A smart citizen builds a smart city
Energy 23 November 2015Smart Cities is a largely abused concept, but examples of Smart Cities vary in size and type. The idea is still relatively new and evolving, and the concept is very wide-ranging. Broadly speaking a smart city is intelligent, interconnected, and efficient. Every city is unique, with its own historical development path, current characteristics and future dynamic.
The cities labelled as such vary enormously. A Smart City is shaped by a complex mix of technologies, social and economic factors, governance arrangements, funding, policies, business drivers. Smart Cities are about leveraging interoperability within and across policy domains of the city (e.g. transportation, public safety, energy, education, healthcare, and development). Smart City strategies require innovative ways of interacting with stakeholders, managing resources and providing services.
A common factor for all smart cities is the use of ICTs to optimize the efficiency and effectiveness of standard city processes, such as public transportation, municipal offices, sanitary services, local taxes, touristic spots, postal services, etc. ICTs serve to create a smooth and efficient link resulting in a process optimization. The interactive intelligent system is the requisite for a city to be smart. In a sense, a Smart City does not exist without technologies (especially ICT) that improve a city’s competitiveness, as well as ensure a more sustainable future, across networks of people, businesses, technologies, infrastructures, consumption, energy and spaces. ICT for Smart Cities is not just a matter of technology-led networking. It is true that such networking allows for crucial communications. However, there are other features beyond networking. Indeed, technology serves for: gathering, analysing and distributing data about the city to optimise efficiency and effectiveness in the pursuit of competitiveness and sustainability; communicating and sharing such data and information around the city using common definitions and standards so it can be easily re-used; acting multi-functionally, providing solutions to multiple problems.
Overall, ICT enables a Smart City to: make data, information, people and organisations smart, redesign the relationships between government, private sector, non-profits, communities and citizens; ensure there are synergies and interoperability within and across-city policy domains and systems (e.g. transportation, energy, education, health and care, utilities, etc.); drive innovation, for example through so-called open data, ‘hackers marathons’, living labs and tech hubs.
While ICT is a definitive component, Smart Cities cannot simply be created by deploying sensors, networks and analytics in an attempt to improve efficiency. Indeed, at worst, this can lead to a one-size fits all, top-down approach to sustainability and economic development.
Another popular aspect of Smart Cities is their green attitude. Smart Cities combine diverse technologies to reduce their environmental impact and offer citizens better lives. This is not, however, simply a technical challenge. Organisational change in governments – and indeed society at large – is just as essential. Making a city smart is therefore a very multi-disciplinary challenge, bringing together city officials, innovative suppliers, national and EU policymakers, academics and civil society. Cities represent three quarters of energy consumption and 80% of CO2 emissions worldwide. That’s the largest of any environmental policy challenge.
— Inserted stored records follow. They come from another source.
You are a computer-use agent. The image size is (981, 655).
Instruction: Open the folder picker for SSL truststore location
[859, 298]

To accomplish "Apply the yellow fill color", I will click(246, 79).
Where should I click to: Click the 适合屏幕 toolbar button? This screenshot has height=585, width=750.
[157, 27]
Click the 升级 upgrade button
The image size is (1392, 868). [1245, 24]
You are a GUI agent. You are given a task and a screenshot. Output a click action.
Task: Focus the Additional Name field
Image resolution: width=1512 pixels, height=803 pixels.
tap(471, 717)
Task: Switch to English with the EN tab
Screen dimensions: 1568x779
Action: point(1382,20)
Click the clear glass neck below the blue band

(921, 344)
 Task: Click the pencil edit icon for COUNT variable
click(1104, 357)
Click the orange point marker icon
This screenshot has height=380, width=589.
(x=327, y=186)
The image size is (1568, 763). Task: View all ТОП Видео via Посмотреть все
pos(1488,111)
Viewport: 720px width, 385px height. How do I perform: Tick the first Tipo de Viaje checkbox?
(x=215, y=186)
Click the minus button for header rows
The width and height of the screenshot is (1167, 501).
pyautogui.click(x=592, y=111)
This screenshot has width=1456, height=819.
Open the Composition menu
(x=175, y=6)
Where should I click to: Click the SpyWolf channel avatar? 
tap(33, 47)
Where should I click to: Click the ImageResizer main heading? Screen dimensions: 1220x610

As we know, urbanisation is only set to increase, cities house half the world’s population today but are set to host three quarters in 2050. To cope with this continued urban growth we will need to find new ways to manage cities and make them more effective. The convergence between digital technology and the world of energy will pave the way for a new ecosystem of services that will enable both a better quality of life and reduced energy consumption.
In Japan, cooperation between government and industry, involving large Japanese conglomerations (such as Sumitomo and Mitsubishi Electric) has been leveraged to support smart city initiatives focusing on increasing the quality of life of citizens through green ICTs and smart grids. In short, such a strategy focuses on the city as a single entity, rather than the people and citizens that bring it to life. Any adequate model for the Smart City must therefore also focus on the Smartness of its citizens and communities and on their well-being and quality of life.
In so doing, it can encourage the processes that make cities important to people and which might well sustain very different – sometimes conflicting – activities. Thus, the ‘Smartness’ of Smart Cities will not only be driven by orders coming from unseen and remote central government computers which try to predict and guide the population’s actions from afar. Smart Cities will be smart because their citizens have found new ways to craft, interlink and make sense of their own data and information, changing the behavior of people and organisations.
Nonetheless, a technologically advanced and green city cannot be labeled as smart unless it invests in human and social capital. Sustainable economic growth, wellness and high quality of life is the first step towards a smart attitude.